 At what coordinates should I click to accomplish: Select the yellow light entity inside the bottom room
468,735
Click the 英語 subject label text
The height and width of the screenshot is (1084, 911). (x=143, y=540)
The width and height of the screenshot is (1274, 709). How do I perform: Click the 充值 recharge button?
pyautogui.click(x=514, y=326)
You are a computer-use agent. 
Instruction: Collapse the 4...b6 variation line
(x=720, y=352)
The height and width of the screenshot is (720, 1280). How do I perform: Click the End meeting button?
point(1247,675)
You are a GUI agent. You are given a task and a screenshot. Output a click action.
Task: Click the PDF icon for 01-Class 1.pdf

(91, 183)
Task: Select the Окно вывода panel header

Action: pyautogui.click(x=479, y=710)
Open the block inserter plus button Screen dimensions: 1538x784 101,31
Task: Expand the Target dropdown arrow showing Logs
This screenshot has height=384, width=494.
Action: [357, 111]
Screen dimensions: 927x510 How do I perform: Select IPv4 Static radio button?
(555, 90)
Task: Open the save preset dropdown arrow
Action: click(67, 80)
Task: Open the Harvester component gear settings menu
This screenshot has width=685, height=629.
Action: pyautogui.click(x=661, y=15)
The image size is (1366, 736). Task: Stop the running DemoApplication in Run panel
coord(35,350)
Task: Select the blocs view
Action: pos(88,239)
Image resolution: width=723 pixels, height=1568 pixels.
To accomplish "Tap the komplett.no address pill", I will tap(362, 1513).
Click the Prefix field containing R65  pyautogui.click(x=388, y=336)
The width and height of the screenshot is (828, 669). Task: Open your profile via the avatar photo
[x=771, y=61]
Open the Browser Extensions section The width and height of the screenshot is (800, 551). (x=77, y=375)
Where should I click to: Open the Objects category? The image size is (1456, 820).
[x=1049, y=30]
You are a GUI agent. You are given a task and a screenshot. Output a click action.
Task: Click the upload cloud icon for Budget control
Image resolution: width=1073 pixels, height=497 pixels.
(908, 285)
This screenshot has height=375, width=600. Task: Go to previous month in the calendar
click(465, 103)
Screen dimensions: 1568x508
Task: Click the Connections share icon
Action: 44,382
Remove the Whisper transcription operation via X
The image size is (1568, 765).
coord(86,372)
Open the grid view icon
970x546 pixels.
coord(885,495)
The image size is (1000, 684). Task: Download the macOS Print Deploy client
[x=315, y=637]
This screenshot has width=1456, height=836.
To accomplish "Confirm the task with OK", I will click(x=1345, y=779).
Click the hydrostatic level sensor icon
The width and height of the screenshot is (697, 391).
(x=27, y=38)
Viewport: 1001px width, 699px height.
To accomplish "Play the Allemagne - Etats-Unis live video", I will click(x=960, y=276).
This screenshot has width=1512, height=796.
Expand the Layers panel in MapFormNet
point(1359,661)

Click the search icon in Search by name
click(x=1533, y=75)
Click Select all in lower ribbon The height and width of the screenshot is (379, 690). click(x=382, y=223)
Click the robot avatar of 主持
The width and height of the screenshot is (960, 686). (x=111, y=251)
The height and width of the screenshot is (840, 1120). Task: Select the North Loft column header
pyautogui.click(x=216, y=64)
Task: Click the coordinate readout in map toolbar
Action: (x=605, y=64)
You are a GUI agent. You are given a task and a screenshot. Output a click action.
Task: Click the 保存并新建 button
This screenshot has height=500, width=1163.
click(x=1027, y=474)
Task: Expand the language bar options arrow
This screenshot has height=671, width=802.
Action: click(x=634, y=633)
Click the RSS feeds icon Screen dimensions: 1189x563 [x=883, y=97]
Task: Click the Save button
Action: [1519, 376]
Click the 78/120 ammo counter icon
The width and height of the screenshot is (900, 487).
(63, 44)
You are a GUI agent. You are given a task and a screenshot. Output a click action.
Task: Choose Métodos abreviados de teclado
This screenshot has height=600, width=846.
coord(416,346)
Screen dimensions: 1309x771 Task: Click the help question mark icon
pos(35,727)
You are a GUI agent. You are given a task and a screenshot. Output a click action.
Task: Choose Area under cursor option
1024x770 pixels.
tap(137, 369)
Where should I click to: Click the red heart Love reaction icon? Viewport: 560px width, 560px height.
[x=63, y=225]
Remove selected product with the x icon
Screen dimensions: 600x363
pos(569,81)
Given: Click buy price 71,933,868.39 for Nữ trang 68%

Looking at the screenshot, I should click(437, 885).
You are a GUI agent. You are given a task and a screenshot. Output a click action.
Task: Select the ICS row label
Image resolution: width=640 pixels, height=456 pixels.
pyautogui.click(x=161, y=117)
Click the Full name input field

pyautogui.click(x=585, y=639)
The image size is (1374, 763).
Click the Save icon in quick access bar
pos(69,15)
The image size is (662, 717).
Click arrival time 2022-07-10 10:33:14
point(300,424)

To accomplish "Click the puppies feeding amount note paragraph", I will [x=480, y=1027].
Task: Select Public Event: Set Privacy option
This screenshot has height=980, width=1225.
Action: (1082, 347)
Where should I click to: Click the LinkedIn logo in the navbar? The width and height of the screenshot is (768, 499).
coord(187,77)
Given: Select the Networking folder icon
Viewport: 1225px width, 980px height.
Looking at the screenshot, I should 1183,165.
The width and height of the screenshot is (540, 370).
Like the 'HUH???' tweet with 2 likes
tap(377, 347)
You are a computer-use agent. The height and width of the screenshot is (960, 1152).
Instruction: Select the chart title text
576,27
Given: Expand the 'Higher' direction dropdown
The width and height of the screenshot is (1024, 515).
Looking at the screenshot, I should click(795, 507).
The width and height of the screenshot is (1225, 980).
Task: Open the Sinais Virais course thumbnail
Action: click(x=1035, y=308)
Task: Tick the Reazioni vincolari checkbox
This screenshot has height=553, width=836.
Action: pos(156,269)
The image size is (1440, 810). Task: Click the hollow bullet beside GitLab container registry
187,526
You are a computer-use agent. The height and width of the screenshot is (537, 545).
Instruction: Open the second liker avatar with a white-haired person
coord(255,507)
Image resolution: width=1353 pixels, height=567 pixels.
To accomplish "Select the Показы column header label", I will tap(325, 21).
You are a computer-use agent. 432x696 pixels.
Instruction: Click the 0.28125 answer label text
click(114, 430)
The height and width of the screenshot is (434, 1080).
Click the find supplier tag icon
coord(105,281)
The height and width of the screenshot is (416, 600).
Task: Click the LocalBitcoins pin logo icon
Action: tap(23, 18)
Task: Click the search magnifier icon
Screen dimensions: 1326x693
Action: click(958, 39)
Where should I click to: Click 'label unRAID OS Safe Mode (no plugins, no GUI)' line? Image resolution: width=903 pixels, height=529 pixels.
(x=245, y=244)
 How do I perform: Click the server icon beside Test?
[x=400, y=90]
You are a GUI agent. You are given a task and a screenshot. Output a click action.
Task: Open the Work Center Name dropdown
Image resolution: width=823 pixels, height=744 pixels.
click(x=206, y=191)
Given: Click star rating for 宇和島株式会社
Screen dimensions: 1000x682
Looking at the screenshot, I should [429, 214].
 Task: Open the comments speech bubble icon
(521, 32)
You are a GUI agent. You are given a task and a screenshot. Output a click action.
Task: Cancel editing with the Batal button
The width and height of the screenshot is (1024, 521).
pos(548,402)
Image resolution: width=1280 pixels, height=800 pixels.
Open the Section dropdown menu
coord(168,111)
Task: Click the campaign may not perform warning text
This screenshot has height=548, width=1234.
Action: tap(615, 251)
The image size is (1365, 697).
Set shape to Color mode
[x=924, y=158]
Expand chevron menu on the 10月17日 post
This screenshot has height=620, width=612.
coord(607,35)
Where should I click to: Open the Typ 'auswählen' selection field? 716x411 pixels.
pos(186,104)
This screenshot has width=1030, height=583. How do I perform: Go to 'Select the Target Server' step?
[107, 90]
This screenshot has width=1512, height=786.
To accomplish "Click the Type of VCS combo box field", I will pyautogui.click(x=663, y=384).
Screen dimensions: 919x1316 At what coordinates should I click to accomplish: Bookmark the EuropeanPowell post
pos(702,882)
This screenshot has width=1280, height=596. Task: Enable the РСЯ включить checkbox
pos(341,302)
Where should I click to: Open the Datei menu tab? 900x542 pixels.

TASK STATEMENT: Repeat the entries verbatim through the line with "Task: Open the Harvester".

TASK ANSWER:
 At what coordinates should I click to accomplish: Select the yellow light entity inside the bottom room
468,735
Click the 英語 subject label text
The height and width of the screenshot is (1084, 911). (x=143, y=540)
The width and height of the screenshot is (1274, 709). How do I perform: Click the 充值 recharge button?
pyautogui.click(x=514, y=326)
You are a computer-use agent. 
Instruction: Collapse the 4...b6 variation line
(x=720, y=352)
The height and width of the screenshot is (720, 1280). How do I perform: Click the End meeting button?
point(1247,675)
You are a GUI agent. You are given a task and a screenshot. Output a click action.
Task: Click the PDF icon for 01-Class 1.pdf

(91, 183)
Task: Select the Окно вывода panel header

Action: pyautogui.click(x=479, y=710)
Open the block inserter plus button Screen dimensions: 1538x784 101,31
Task: Expand the Target dropdown arrow showing Logs
This screenshot has height=384, width=494.
Action: [357, 111]
Screen dimensions: 927x510 How do I perform: Select IPv4 Static radio button?
(555, 90)
Task: Open the save preset dropdown arrow
Action: click(67, 80)
Task: Open the Harvester component gear settings menu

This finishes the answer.